***** Records shown *****

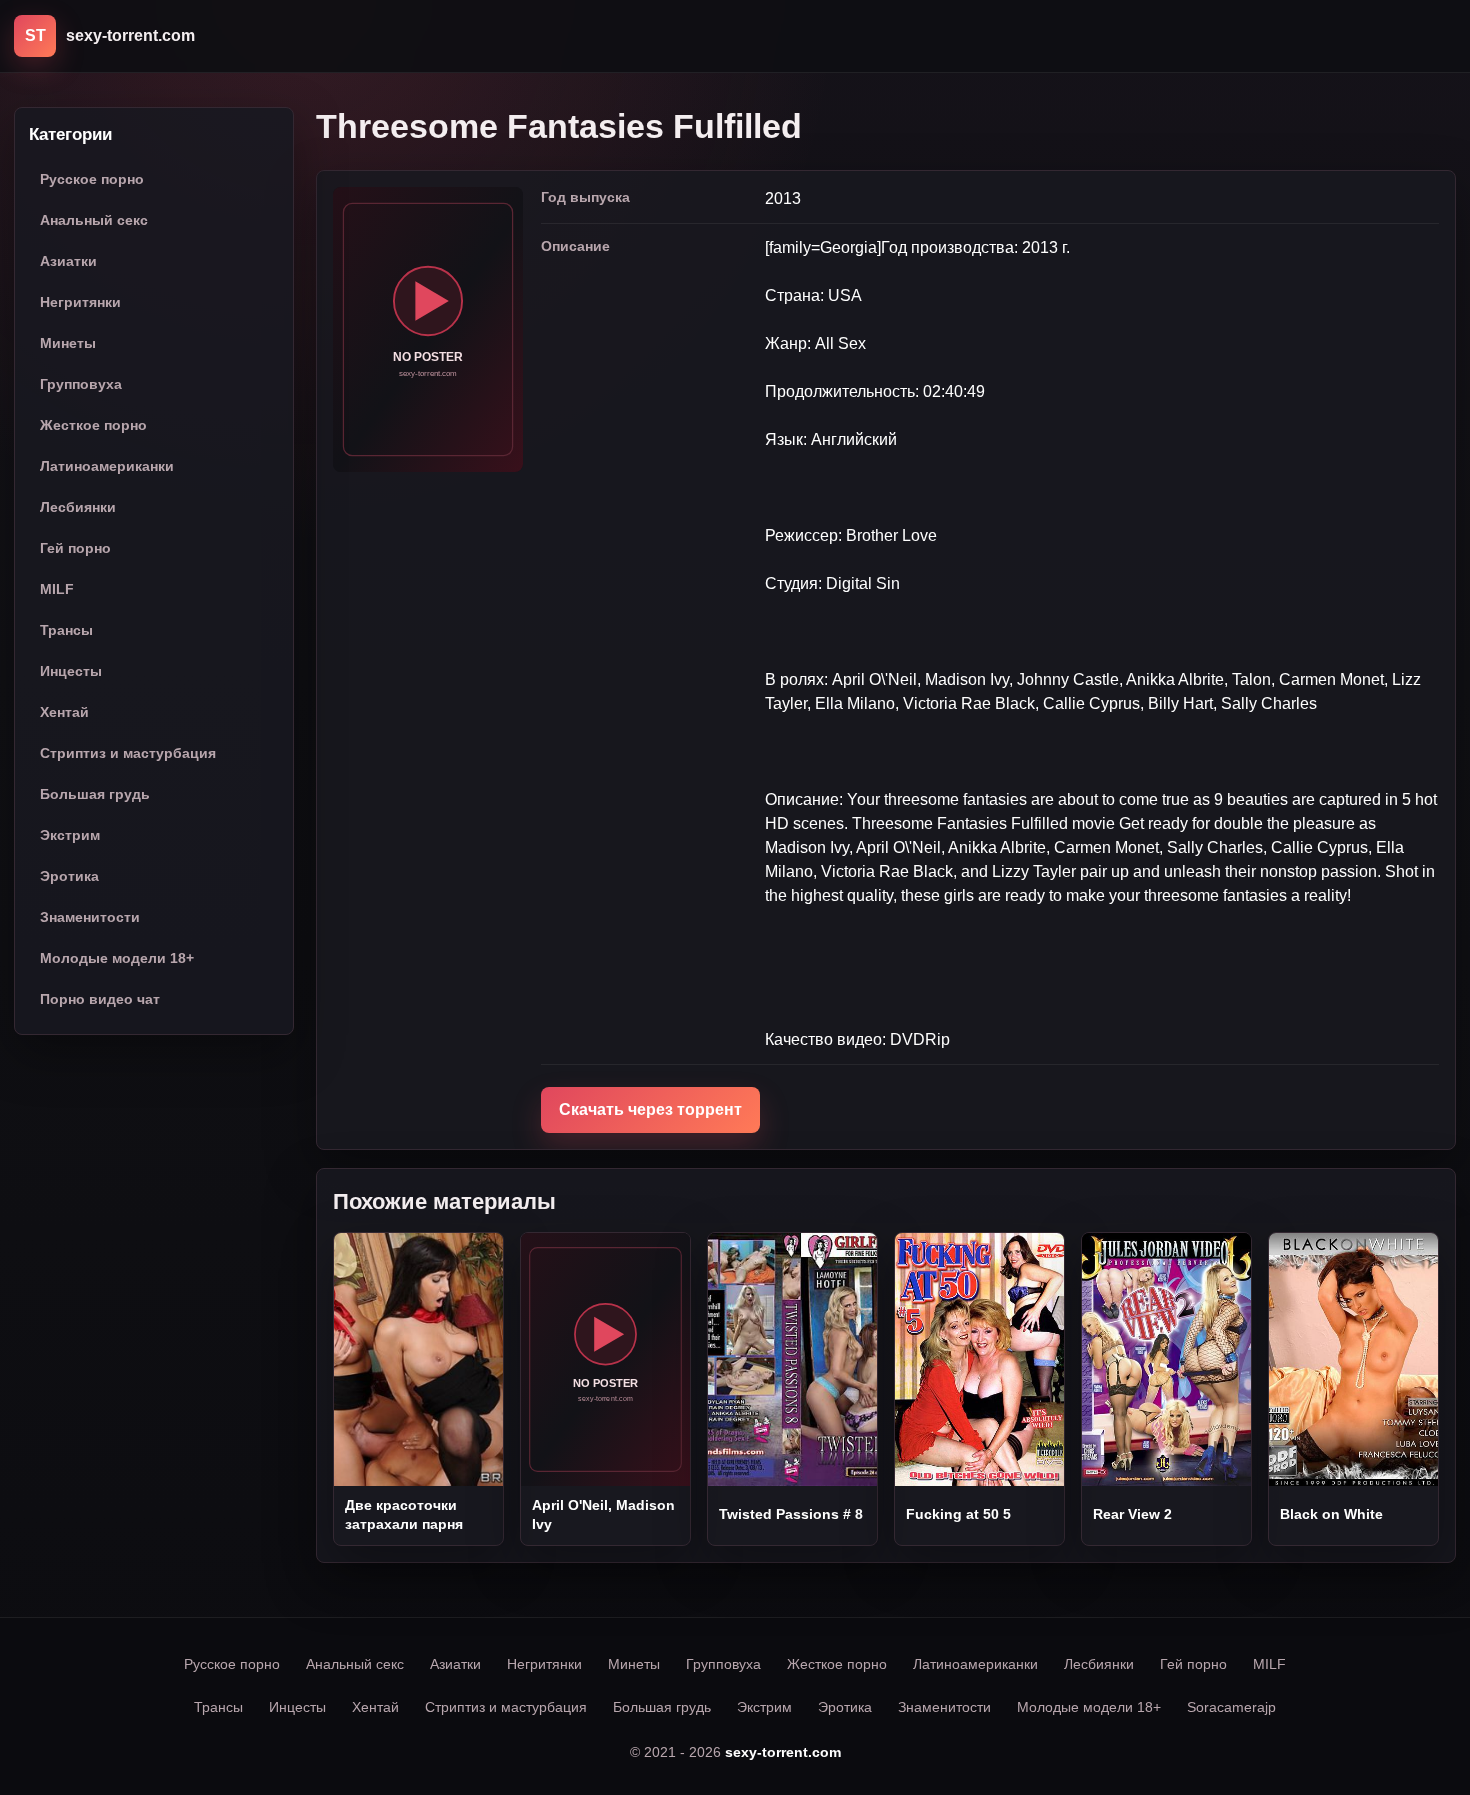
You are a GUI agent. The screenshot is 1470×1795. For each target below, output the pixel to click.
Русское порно (92, 180)
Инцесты (71, 672)
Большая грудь (95, 795)
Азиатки (68, 262)
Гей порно (75, 549)
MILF (57, 590)
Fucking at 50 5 (958, 1514)
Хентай (64, 713)
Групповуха (81, 385)
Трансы (66, 631)
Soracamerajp (1231, 1707)
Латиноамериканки (107, 467)
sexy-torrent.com (783, 1752)
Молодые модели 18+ (117, 959)
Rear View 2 (1132, 1514)
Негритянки (80, 303)
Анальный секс (94, 221)
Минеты (68, 344)
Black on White (1331, 1514)
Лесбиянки (78, 508)
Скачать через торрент (650, 1109)
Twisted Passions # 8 (791, 1514)
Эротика (69, 877)
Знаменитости (90, 918)
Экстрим (70, 836)
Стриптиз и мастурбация (128, 754)
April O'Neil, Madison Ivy (603, 1514)
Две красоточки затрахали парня (404, 1514)
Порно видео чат (100, 1000)
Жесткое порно (93, 426)
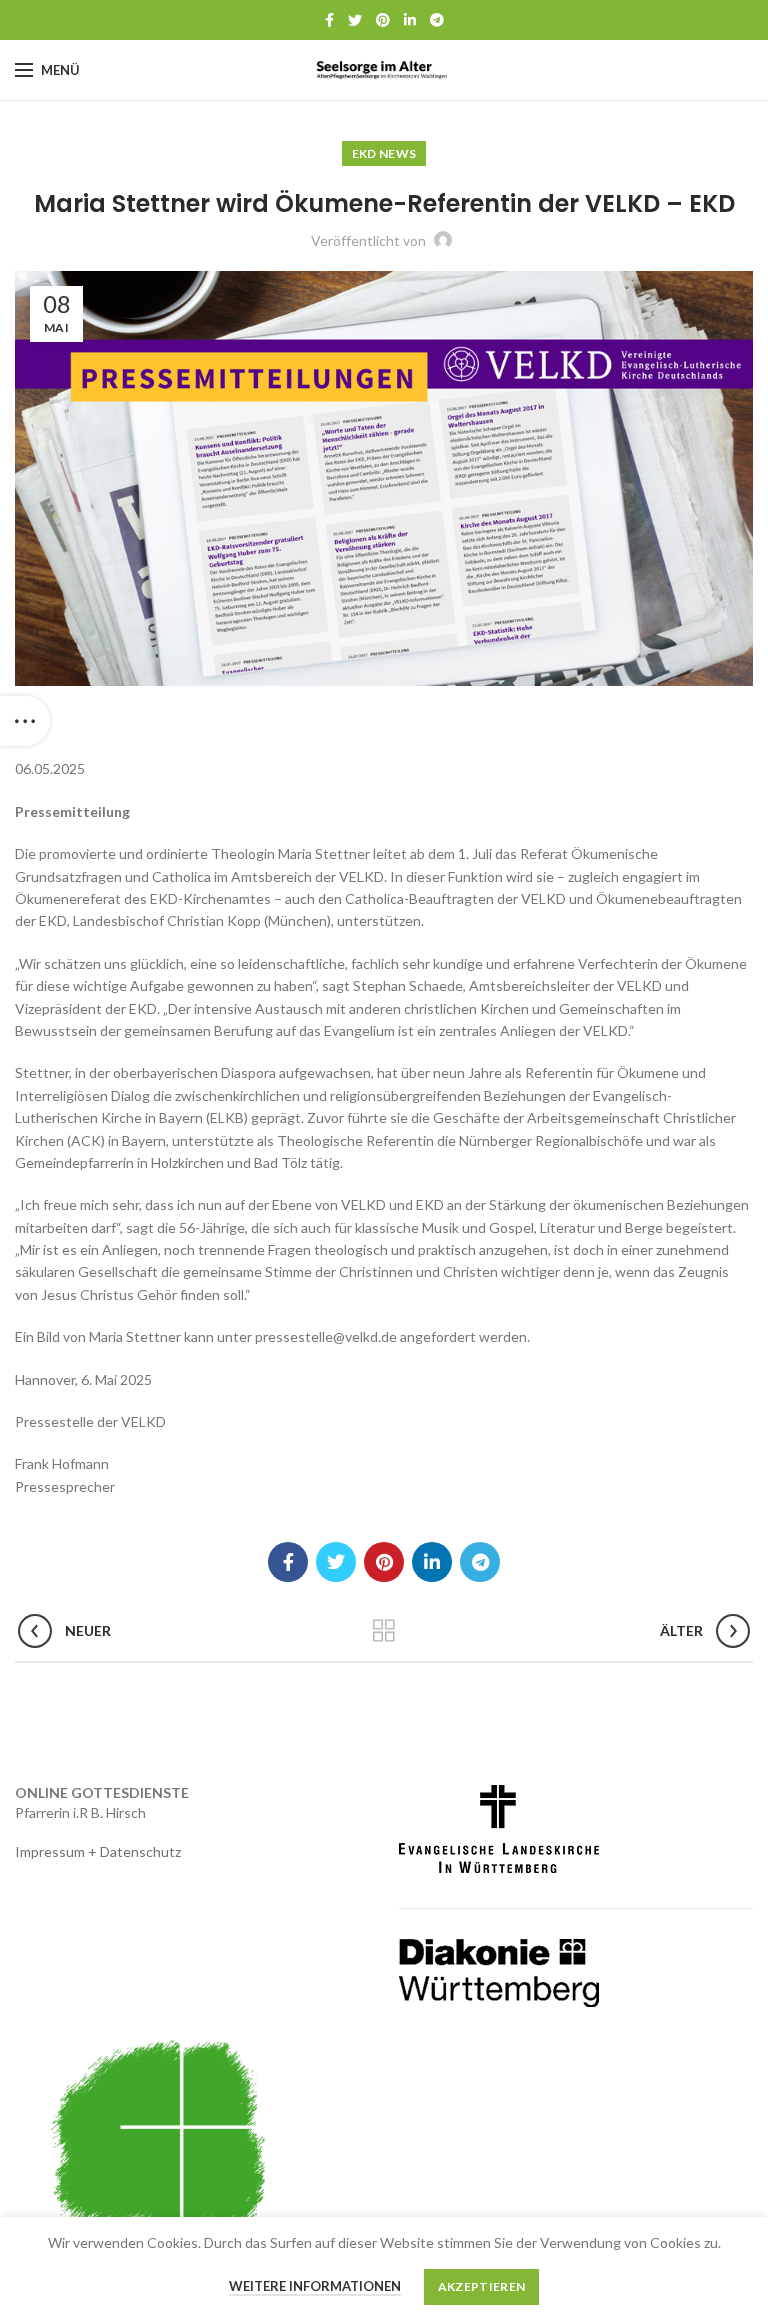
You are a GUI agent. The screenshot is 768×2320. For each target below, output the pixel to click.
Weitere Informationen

*****

# What is being asked:
Exactly the lines from the one holding "Стриптиз и мастурбация (128, 754)" through the last line of the entries, both included, are to be duplicated; leave the pictures out.

# Response:
Стриптиз и мастурбация (128, 754)
April O'Neil, Madison Ivy (603, 1514)
Две красоточки затрахали парня (404, 1514)
Порно видео чат (100, 1000)
Жесткое порно (93, 426)
You are a GUI agent. The screenshot is 768×2320. For each target below, output the pixel to click.
Weitere Informationen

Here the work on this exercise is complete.